_OBJECTIF DE L'EXERCICE_
Répondez aux trois questions suivantes à l'aide de l'extrait ci-dessous sur la politique éducative libérale.
(a) Avec quelle institution les tensions de l'élite libérale sont-elles croissantes ?
(b) Après quelle année le projet homogénéisateur cède-t-il le pas à une politique éducative de la différenciation ?
(c) En quelles deux formations la formation enseignante se divise-t-elle ?

_EXTRAIT FOURNI_
──────────────────────────────

Pour y parvenir, l'élite libérale engage alors tout à la fois un travail de restructuration du système éducatif, d'extension de sa couverture et de redéfinition de son contenu. Les tensions sont croissantes avec l'Église catholique qui contrôlait en grande partie les établissements du pays, mais dans le même temps le pays s'ouvre à l'accueil de congrégations religieuses susceptibles de servir le projet éducatif libéral. Création d'écoles publiques, nationalisation des programmes et des méthodes pédagogiques, premières initiatives étatiques en milieu rural, constitution d'un corps enseignant professionnalisé, système de contrôle et d'inspection, sont quelques-unes des mesures de ces premières années. Le but initial semble être de fournir au plus grand nombre un bagage scolaire et culturel minimal et national.
Mais ce projet homogénéisateur de la première décennie cède le pas, après 1910, à ce que nous avons désigné comme une politique éducative de la différenciation. Le système éducatif qui se développe et se consolide alors est clairement compartimenté, selon qu'il s'agit d'éduquer les secteurs urbains privilégiés, les secteurs métis et ouvriers des villes, les femmes, ou les populations rurales. De même la formation enseignante se divise en une formation d'enseignants urbains et une formation d'enseignants ruraux. Si le blanchiment du peuple reste sans nul doute un idéal, ce n'est toutefois pas pour que tous soient égaux. La régénération nationale est devenue une régénération ethnique spécifique. L'école doit travailler à éliminer certaines distances et à en maintenir d'autres.
Ce travail prétend ainsi dévoiler ce processus de va-et-vient que fut la politique éducative libérale, entre la recherche d'un rapprochement et celle d'un maintien à distance de l'Autre, celui qui était considéré malade, celui qui était considéré dégénéré, toujours si différent et pourtant si nécessaire.

──────────────────────────────

_DONNÉES AFFICHÉES_

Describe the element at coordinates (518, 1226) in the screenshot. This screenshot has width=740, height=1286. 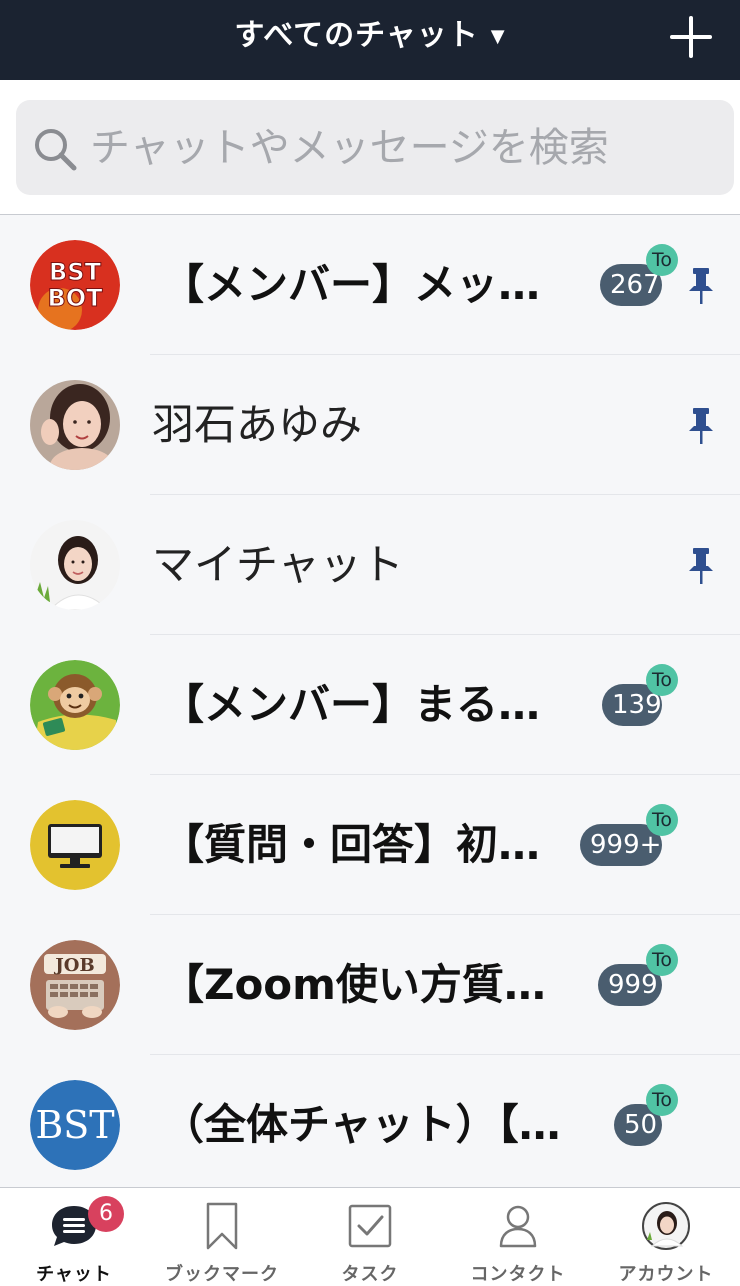
I see `contact-person-icon` at that location.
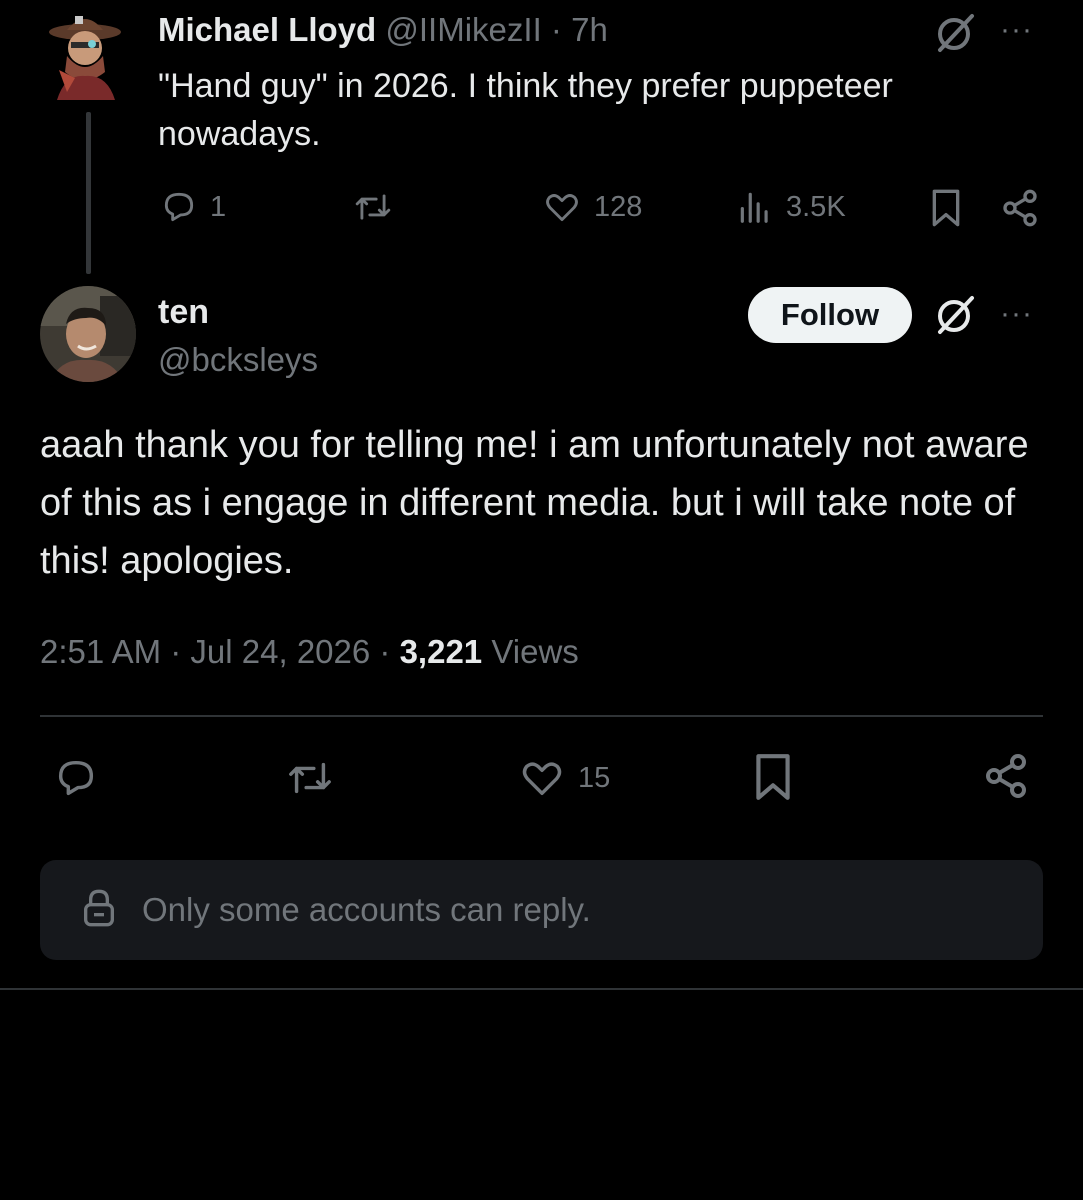  Describe the element at coordinates (830, 315) in the screenshot. I see `follow-button: Follow` at that location.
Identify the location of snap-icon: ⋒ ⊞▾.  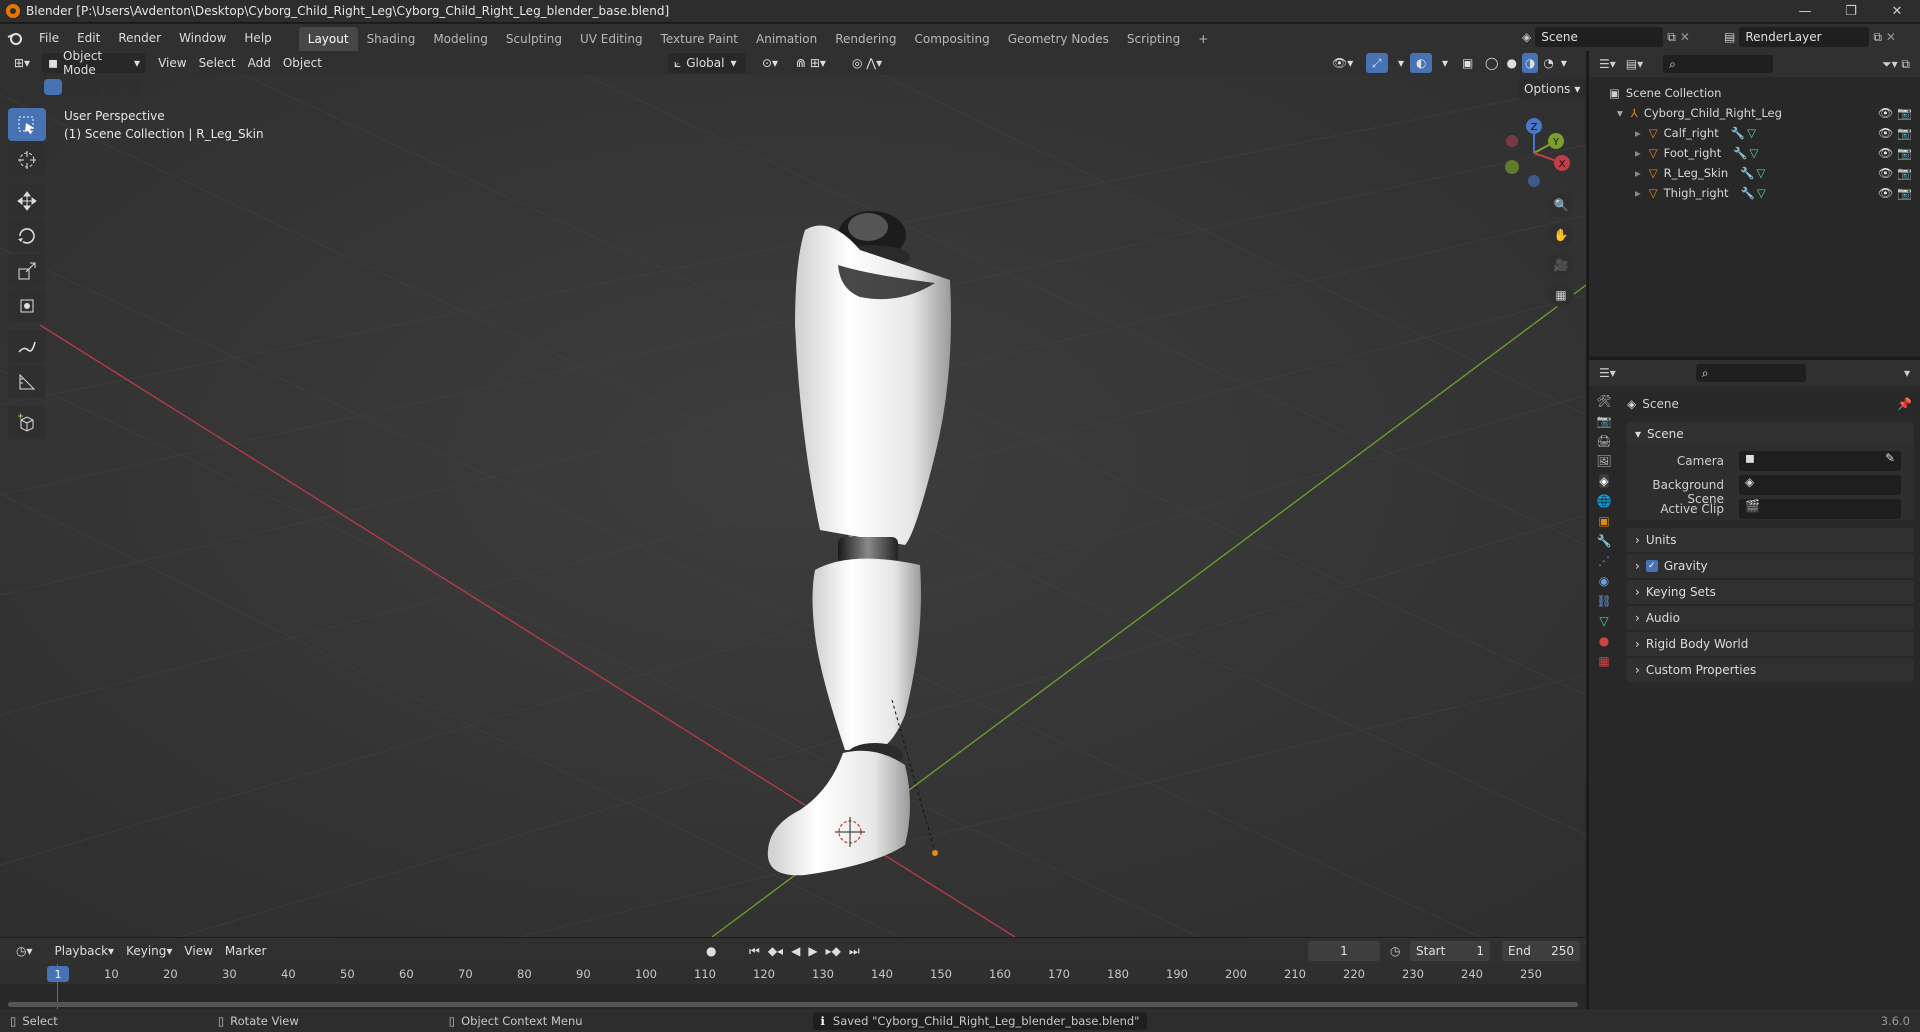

──────────────────────────────

_RÉPONSE ATTENDUE_
(a) Avec l'Église catholique.
(b) Après 1910.
(c) En une formation d'enseignants urbains et une formation d'enseignants ruraux.